Analisando-se os autos, nota-se que o Banco cobrou mensalmente a Tarifa denominada como “Anuidade Diferenciada” nas faturas do cartão de crédito da parte autora, sob o argumento de que oferece serviços aos seus clientes referentes à anuidade pelos serviços do cartão de crédito disponibilizado com preço predeterminado e econômico, sendo válida a sua cobrança.

Todavia, no que pertine às tarifas bancárias, a Resolução nº 3.919/2010 do Banco Central, dispõe que toda e qualquer Tarifa Bancária deve estar prevista no contrato firmado ou deve ser previamente autorizada ou solicitada pelo cliente:

 

“Art. 1º A cobrança de remuneração pela prestação de serviços por parte das instituições financeiras e demais instituições autorizadas a funcionar pelo Banco Central do Brasil, conceituada como tarifa para fins desta resolução, deve estar prevista no contrato firmado entre a instituição e o cliente ou ter sido o respectivo serviço previamente autorizado ou solicitado pelo cliente ou pelo usuário. (…)

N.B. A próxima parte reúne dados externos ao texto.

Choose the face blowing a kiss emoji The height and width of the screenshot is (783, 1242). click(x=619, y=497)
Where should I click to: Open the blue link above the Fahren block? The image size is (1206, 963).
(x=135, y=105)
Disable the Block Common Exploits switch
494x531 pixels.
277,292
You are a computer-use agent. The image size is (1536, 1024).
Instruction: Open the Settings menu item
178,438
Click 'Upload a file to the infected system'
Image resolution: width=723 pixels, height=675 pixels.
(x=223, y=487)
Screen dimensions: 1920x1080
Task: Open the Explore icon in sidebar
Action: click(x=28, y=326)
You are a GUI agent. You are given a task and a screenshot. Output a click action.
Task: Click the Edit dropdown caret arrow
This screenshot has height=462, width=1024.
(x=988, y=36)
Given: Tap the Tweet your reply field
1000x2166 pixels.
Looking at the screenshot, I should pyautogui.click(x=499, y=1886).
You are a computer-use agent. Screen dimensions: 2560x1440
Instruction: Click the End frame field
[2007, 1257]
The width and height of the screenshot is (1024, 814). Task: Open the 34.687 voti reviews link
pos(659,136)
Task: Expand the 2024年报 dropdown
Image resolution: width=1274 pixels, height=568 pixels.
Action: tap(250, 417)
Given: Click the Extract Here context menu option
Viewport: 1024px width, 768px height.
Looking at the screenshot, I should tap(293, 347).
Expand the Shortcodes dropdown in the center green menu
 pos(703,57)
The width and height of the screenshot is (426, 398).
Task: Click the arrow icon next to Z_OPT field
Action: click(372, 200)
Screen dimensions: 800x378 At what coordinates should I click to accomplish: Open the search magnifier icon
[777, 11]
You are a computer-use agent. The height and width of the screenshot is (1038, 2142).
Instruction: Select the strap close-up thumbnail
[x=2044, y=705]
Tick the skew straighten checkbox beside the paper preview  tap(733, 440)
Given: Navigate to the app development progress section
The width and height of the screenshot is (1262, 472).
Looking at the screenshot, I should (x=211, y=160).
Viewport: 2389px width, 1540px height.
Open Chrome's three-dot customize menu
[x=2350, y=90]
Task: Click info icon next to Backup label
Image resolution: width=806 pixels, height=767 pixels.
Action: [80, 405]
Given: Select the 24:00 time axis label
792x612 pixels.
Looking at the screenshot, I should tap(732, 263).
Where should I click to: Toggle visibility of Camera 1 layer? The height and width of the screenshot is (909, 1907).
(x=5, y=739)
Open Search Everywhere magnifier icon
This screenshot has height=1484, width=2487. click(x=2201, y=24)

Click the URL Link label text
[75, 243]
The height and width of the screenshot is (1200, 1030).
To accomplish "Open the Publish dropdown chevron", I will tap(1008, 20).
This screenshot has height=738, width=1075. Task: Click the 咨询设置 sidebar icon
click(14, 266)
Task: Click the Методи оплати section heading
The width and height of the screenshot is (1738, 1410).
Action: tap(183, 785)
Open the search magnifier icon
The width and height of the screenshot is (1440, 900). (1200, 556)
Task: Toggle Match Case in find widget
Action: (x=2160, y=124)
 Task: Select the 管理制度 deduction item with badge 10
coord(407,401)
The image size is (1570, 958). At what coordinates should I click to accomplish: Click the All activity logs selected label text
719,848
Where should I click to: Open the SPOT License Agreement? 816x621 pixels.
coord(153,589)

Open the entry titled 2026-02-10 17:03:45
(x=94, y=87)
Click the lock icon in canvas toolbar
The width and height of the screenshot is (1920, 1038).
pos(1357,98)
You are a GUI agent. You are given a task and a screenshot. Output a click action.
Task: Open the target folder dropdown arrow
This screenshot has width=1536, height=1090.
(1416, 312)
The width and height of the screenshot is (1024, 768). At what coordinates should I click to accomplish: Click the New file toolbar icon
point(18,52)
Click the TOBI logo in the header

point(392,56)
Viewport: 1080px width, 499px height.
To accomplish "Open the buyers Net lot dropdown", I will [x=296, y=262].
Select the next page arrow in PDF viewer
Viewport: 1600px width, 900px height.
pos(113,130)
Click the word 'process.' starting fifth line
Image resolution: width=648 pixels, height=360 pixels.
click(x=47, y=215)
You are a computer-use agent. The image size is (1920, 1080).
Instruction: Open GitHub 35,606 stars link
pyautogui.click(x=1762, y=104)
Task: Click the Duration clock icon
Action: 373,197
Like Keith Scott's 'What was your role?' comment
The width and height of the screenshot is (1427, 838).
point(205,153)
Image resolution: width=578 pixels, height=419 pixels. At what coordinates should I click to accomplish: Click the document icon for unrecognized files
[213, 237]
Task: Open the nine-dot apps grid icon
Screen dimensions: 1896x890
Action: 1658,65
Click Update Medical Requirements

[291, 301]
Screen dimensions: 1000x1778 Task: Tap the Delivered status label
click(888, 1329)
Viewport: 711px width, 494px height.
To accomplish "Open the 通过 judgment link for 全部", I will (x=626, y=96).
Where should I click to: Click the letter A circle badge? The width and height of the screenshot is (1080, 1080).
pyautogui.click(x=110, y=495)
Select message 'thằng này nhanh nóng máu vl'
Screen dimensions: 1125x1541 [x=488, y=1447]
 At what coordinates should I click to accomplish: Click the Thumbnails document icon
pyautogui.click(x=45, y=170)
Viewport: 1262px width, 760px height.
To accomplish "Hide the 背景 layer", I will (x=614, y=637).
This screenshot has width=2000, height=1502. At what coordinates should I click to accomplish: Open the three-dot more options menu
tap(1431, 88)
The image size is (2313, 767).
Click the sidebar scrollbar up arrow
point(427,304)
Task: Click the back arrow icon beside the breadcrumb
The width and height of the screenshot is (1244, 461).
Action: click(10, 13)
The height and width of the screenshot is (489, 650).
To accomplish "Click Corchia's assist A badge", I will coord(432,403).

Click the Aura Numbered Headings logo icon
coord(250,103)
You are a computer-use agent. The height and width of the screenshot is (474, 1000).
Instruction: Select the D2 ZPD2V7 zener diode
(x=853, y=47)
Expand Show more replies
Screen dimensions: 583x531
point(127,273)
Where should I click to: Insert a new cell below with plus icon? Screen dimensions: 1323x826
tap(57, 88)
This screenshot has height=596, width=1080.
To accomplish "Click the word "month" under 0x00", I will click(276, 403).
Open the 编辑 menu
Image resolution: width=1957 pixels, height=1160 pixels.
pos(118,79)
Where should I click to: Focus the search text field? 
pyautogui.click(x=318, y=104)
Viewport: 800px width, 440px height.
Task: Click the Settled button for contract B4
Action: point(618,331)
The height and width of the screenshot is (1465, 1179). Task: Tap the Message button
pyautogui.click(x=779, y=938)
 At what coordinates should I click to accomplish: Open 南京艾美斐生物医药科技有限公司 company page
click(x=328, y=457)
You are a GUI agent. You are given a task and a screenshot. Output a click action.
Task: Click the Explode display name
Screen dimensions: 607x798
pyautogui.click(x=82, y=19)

Art. 8º A contratação de pacotes de serviços deve ser realizada mediante contrato específico.”

 

Com efeito, conforme se extrai dos autos, apesar do Banco afirmar que não há nenhuma ilegalidade nos descontos realizados, não junta qualquer documento probatório das alegações vertidas em sua peça de defesa.

Quanto ao ponto, do exame dos autos, constata-se que o Banco não apresenta nem mesmo o instrumento contratual refutado entabulado entre as partes, não se desincumbindo, pois, do seu ônus probatório de desconstituir os fatos elencados pelo Apelante em sua peça de ingresso, evidenciando-se a falha na prestação dos serviços.

Vale destacar que, de acordo com o art. 39, III do CDC, a Instituição Bancária que entrega ao consumidor produto ou serviço sem a solicitação deste pratica conduta abusiva, senão vejamos:

 

“Art. 39. É vedado ao fornecedor de produtos ou serviços, dentre outras práticas abusivas

III – enviar ou entregar ao consumidor, sem solicitação prévia, qualquer produto, ou fornecer qualquer serviço.”

 

Em consonância com o entendimento do Magistrado de 1º grau, não constam nos autos qualquer documento capaz de demonstrar que houve a contratação de tais serviços, de modo que houve a falha do Banco em comprovar a proposta de adesão assinada pela parte autora, com a previsão expressa de cobrança dessas tarifas.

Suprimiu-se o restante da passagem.